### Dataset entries
········

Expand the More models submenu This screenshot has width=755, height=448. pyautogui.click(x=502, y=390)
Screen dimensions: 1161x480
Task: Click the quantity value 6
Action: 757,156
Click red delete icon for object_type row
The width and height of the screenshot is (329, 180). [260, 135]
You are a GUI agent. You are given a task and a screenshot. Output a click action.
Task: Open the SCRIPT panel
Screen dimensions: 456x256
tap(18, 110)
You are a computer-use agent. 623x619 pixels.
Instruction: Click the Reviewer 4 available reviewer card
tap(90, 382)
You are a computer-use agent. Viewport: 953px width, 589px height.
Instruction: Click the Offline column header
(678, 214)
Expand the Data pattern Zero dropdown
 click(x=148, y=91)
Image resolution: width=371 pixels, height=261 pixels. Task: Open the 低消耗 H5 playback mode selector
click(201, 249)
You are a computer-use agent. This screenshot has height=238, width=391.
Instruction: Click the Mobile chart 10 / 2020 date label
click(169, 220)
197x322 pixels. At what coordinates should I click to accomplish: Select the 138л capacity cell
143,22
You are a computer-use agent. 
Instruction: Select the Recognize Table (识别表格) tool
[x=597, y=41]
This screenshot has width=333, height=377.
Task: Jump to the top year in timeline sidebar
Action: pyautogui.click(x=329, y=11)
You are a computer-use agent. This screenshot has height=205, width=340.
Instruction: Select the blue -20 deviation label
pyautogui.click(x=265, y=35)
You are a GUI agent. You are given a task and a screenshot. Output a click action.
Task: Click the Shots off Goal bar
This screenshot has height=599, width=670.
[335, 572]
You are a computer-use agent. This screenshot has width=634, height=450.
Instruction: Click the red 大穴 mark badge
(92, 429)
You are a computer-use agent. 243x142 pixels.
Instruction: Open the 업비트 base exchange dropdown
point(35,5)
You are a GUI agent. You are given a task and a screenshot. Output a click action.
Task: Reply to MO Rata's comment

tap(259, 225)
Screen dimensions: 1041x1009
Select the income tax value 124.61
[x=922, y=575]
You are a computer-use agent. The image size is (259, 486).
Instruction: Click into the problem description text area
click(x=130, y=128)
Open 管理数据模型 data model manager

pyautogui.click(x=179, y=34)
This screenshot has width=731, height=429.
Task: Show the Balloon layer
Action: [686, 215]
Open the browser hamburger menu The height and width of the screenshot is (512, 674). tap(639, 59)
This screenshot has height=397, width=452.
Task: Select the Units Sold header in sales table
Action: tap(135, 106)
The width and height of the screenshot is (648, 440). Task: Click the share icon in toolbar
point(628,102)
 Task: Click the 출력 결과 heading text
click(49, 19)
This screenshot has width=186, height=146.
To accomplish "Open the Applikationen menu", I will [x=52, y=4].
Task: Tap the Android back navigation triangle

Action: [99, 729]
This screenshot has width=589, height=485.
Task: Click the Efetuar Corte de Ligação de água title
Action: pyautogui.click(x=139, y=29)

········

### How to complete this task
Go through the records above and return every line that holds the string "computer".

### Response
You are a computer-use agent. 623x619 pixels.
You are a computer-use agent. Viewport: 953px width, 589px height.
You are a computer-use agent. This screenshot has height=238, width=391.
You are a computer-use agent. 
You are a computer-use agent. This screenshot has height=205, width=340.
You are a computer-use agent. This screenshot has width=634, height=450.
You are a computer-use agent. 243x142 pixels.
You are a computer-use agent. The image size is (259, 486).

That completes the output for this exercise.